→ **Excerpted passage**
..............................

By Rabbi Daniel Travis
The Almighty said, "Let us make adam (man) in our image and our
likeness." (Bereshith 1:26)
God said, "Let us make man" while consulting with His Heavenly Court.1 In
fact, every Divine decision follows the same protocol. God will not
declare a decision to be "emeth" until it has first been discussed with
His Heavenly Court.2
God's omniscience renders any advice useless. What can He be told that He
does not already know? Yet God has decided not to finalize any judgment
without first consulting with His creatures. The lesson for us is clear:
people can not expect to arrive at correct decisions without consulting
with others beforehand.

..............................

→ **Raw data**
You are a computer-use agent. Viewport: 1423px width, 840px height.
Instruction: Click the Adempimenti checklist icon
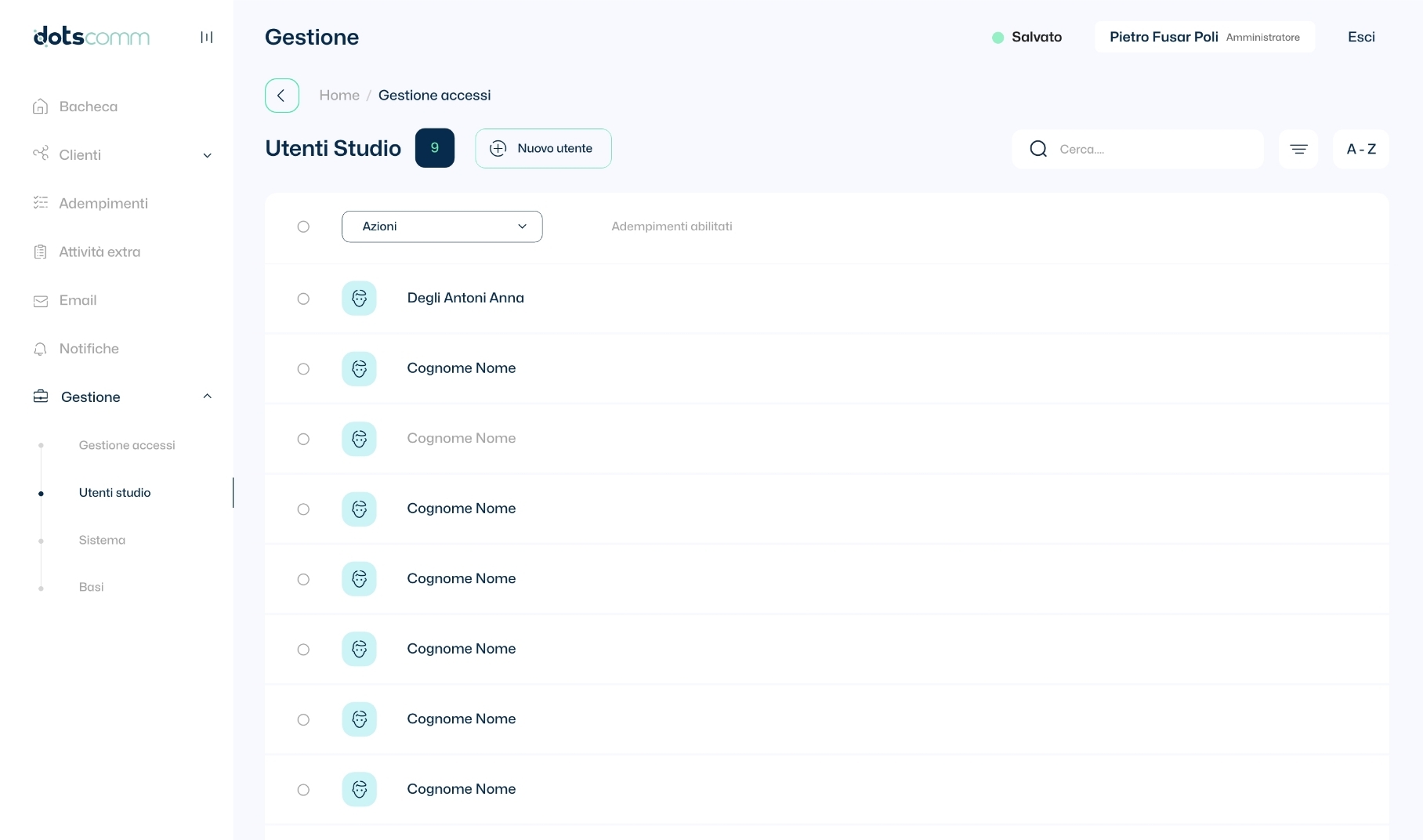click(x=41, y=204)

..............................

→ **Exercise requirements**
1. Rewrite the commentary on Bereshith 1:26 from "By Rabbi Daniel" up to and including "with others beforehand.", changing "Heavenly Court" to "Celestial Court".
2. In the commentary on Bereshith 1:26, whom was God consulting with when He said "Let us make man"?

→ **Task-by-task results**
1.
By Rabbi Daniel Travis
The Almighty said, "Let us make adam (man) in our image and our
likeness." (Bereshith 1:26)
God said, "Let us make man" while consulting with His Celestial Court.1 In
fact, every Divine decision follows the same protocol. God will not
declare a decision to be "emeth" until it has first been discussed with
His Celestial Court.2
God's omniscience renders any advice useless. What can He be told that He
does not already know? Yet God has decided not to finalize any judgment
without first consulting with His creatures. The lesson for us is clear:
people can not expect to arrive at correct decisions without consulting
with others beforehand.

2. His Heavenly Court.